Thompson earned the gold, making him an ATU National Taekwondo Champion, in June. He then won gold to become an AAU National Taekwondo Champion in July, followed by a silver, earning him the National USAT Team B spot at the USAT World Class Cadet National Taekwondo Championships.
Thompson began studying taekwondo in the third grade and is now a second-degree black belt, studying with Grandmaster J.S. Han at US Pro Taekwondo in Jupiter. Although Thompson trained consistently and moved through belt promotions with ease, the competitive Olympic sparring tournaments left him falling short of a medal. When he turned 12, it became increasingly difficult to be competitive. At his age and weight, he was often paired with the more experienced 14-year-olds.
Han recognized these challenges and recommended that Thompson step away from tournaments. However, he encouraged Thompson to continue to train with the competition team. When many kids would become discouraged, Thompson continued not only to train, but he supported his teammates as well, including his younger brother.
Thompson’s first attempt to reenter the tournament scene was in January at the Taekwondo US Open in Las Vegas. He won each of his matches until he met a strong competitor in the gold medal match. He came home with the silver but learned lessons on what changes needed to be made to be successful at the nationals.
His hard work paid off when Thompson earned gold in June, earning him a team ATU spot with paid travel to Canada for the Canada Open in October. He also competed at the Daedo International Tournament, earning him a team spot with paid travel to Costa Rica for the Costa Rica Open in September.

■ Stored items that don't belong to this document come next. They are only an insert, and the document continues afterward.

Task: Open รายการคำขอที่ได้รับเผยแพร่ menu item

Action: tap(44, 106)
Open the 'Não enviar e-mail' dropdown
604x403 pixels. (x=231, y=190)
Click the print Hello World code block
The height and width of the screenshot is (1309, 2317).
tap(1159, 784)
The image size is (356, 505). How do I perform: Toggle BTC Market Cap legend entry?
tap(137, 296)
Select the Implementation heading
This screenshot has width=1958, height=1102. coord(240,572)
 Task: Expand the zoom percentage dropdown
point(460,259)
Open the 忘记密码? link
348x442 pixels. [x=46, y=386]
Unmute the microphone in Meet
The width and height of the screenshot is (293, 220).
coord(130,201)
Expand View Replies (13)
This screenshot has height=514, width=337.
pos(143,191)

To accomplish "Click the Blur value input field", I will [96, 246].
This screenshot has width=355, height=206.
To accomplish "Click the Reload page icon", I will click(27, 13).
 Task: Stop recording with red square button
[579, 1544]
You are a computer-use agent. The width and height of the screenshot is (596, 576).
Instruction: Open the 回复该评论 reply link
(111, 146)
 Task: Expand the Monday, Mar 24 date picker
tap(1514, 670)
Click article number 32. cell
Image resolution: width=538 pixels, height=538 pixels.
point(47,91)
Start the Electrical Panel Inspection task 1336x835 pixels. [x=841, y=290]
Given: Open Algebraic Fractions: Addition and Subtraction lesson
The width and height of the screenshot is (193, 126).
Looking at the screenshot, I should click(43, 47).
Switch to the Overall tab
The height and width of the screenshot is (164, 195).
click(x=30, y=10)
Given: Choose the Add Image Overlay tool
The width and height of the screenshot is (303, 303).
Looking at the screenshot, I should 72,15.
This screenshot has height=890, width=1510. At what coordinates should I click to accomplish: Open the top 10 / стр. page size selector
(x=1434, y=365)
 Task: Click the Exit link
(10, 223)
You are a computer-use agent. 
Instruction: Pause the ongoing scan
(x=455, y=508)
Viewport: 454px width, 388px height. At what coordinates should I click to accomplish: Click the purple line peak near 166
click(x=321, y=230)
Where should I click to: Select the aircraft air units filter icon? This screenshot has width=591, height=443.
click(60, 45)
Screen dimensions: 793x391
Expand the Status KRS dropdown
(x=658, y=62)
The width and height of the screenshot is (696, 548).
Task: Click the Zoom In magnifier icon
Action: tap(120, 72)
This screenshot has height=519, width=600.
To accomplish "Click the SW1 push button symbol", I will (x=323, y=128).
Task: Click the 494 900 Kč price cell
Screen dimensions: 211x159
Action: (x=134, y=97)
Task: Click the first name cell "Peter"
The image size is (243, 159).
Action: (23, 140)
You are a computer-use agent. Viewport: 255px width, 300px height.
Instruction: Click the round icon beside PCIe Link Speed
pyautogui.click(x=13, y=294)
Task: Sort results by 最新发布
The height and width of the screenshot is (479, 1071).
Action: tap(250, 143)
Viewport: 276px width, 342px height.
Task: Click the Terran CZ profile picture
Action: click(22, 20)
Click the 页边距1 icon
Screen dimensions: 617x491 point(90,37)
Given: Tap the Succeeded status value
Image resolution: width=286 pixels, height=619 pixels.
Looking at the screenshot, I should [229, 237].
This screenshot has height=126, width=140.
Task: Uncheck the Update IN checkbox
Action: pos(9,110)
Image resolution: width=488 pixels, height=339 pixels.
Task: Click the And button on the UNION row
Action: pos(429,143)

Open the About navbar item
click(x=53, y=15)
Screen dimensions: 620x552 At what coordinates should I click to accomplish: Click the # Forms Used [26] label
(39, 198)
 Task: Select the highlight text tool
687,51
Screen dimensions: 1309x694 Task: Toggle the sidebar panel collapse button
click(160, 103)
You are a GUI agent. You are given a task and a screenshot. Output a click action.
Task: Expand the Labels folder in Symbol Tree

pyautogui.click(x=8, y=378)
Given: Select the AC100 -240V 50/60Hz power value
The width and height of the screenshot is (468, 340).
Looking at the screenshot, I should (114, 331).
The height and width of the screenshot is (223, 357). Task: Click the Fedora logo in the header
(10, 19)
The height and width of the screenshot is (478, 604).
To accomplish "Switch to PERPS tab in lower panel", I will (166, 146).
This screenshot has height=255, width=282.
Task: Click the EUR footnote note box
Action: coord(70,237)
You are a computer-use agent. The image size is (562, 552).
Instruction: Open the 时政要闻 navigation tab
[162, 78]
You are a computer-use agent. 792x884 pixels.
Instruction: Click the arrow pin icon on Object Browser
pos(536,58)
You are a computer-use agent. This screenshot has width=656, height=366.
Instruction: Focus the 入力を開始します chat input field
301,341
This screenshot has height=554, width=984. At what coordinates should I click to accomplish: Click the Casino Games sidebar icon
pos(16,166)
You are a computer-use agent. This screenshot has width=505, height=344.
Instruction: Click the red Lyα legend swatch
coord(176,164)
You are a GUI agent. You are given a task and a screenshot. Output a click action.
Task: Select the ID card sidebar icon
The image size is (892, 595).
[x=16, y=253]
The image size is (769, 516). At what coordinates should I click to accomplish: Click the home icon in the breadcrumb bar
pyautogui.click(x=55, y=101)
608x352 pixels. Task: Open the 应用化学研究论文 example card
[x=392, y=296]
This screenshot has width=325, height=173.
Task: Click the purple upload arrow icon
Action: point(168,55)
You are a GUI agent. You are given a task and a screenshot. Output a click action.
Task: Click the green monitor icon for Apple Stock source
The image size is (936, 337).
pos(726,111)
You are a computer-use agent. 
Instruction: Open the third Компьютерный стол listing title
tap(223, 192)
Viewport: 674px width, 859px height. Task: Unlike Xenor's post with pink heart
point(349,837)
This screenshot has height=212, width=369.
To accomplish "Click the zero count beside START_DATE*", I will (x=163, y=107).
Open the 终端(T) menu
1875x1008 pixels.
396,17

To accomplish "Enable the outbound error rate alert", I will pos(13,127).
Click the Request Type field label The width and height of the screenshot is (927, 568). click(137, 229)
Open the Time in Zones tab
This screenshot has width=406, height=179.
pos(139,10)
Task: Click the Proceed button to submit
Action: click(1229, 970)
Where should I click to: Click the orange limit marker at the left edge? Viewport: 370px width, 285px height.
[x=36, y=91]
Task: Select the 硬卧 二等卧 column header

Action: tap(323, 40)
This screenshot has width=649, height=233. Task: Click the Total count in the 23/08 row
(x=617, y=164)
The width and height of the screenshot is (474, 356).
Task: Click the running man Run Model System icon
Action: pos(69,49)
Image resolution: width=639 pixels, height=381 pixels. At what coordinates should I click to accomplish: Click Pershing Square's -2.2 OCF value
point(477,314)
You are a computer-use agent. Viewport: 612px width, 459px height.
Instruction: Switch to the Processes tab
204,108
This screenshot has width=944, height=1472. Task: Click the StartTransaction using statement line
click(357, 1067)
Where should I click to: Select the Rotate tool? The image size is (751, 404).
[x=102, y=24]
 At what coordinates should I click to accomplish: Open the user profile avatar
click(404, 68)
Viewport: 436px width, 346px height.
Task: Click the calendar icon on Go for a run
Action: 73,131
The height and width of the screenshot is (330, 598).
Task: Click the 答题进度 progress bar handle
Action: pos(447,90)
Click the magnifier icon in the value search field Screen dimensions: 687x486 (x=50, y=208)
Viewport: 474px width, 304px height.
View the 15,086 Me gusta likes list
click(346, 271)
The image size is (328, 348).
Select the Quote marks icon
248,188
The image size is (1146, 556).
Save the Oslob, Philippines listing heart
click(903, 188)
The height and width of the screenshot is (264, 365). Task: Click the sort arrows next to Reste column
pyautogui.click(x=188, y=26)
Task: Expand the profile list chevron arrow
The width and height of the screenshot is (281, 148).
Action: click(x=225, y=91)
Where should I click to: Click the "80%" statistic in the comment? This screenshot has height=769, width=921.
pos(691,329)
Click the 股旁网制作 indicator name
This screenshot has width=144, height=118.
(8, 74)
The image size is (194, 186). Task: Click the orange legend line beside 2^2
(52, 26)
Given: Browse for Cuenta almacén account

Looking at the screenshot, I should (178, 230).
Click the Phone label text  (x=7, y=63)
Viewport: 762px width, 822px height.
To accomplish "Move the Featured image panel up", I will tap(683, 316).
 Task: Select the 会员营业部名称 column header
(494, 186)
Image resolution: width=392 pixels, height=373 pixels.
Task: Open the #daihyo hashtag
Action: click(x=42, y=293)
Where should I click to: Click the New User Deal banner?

In July, Thompson competed in the USAT World Class Cadet National Championships in Detroit. It was there that his winning streak continued, all the way up to the finals, where he fell short of the gold and earned silver and the National USAT Team B spot. After that match, Thompson was more motivated than ever to gain the AAU national title at the final national tournament of the season.
He not only earned the gold, he point-gapped every opponent who faced him. A point gap is when the match is stopped early due to a wide spread of points between the competitors. Becoming the AAU national champion gives Thompson the opportunity to compete for an AAU National Team spot in September.